#### About this exercise
The output should be every line below that includes the word "will".

#### Exercise data
----------

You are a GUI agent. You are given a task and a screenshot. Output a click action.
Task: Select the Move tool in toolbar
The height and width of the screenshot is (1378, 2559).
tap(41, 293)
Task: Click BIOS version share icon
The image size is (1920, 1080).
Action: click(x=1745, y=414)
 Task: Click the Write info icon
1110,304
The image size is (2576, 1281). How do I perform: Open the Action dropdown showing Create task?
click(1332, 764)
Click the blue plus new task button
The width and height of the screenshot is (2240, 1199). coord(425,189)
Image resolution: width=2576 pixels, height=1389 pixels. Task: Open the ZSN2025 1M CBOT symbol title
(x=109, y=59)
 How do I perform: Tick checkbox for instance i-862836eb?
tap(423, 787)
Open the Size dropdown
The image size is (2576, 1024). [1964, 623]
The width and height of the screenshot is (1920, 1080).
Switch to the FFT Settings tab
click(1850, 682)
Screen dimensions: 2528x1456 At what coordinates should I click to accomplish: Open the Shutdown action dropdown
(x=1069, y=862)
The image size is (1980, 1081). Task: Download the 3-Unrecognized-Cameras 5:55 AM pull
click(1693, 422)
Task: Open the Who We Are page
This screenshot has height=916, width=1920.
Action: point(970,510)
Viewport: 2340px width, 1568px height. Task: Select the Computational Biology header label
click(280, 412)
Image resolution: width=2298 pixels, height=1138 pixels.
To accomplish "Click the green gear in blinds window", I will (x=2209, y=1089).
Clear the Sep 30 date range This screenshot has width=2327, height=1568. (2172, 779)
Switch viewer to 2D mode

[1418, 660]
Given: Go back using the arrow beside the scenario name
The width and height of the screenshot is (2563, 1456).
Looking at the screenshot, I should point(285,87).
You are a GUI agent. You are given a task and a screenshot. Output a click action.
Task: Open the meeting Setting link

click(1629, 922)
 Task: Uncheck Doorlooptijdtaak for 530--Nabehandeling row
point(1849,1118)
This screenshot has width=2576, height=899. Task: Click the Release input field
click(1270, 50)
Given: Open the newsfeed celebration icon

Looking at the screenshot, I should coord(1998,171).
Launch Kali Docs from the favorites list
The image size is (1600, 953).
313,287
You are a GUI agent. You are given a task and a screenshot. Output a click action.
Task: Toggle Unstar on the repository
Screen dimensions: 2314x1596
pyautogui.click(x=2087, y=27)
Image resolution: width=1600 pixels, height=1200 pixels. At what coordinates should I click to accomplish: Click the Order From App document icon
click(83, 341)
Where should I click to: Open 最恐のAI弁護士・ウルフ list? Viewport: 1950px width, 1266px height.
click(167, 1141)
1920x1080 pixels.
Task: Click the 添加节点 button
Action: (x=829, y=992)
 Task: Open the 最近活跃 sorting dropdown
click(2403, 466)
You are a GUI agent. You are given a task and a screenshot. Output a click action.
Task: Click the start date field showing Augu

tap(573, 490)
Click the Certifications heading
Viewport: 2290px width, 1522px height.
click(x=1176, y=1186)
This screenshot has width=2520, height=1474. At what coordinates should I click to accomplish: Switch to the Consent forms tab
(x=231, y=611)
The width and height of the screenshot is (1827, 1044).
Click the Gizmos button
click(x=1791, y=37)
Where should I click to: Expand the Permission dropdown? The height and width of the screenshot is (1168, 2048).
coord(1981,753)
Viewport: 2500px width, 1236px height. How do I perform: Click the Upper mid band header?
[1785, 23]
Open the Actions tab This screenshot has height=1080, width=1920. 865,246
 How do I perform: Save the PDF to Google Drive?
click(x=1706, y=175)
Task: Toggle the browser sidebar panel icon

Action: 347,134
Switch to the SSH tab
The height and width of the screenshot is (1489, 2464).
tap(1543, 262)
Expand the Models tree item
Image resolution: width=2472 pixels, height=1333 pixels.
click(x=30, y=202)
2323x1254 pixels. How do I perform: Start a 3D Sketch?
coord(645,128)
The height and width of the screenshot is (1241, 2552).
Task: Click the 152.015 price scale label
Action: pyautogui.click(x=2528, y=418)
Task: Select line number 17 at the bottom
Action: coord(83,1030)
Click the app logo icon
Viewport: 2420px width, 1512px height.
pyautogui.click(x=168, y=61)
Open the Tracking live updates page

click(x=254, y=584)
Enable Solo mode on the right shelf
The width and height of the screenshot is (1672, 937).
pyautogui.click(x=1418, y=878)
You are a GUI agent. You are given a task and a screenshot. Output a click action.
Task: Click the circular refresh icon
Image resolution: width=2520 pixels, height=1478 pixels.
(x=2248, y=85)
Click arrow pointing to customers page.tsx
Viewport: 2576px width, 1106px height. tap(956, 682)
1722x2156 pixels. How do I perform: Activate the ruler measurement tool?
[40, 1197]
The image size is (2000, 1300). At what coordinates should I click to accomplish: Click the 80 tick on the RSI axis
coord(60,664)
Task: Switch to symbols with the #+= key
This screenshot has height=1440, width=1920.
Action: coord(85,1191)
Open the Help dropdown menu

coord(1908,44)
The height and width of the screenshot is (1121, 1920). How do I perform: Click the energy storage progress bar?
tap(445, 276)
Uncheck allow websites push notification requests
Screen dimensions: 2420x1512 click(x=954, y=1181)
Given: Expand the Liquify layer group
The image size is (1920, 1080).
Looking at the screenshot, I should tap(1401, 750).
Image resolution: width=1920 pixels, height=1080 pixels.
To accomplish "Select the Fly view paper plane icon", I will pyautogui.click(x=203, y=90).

----------

#### Task output
To accomplish "Click the green gear in blinds window", I will (x=2209, y=1089).
To accomplish "Select the Fly view paper plane icon", I will pyautogui.click(x=203, y=90).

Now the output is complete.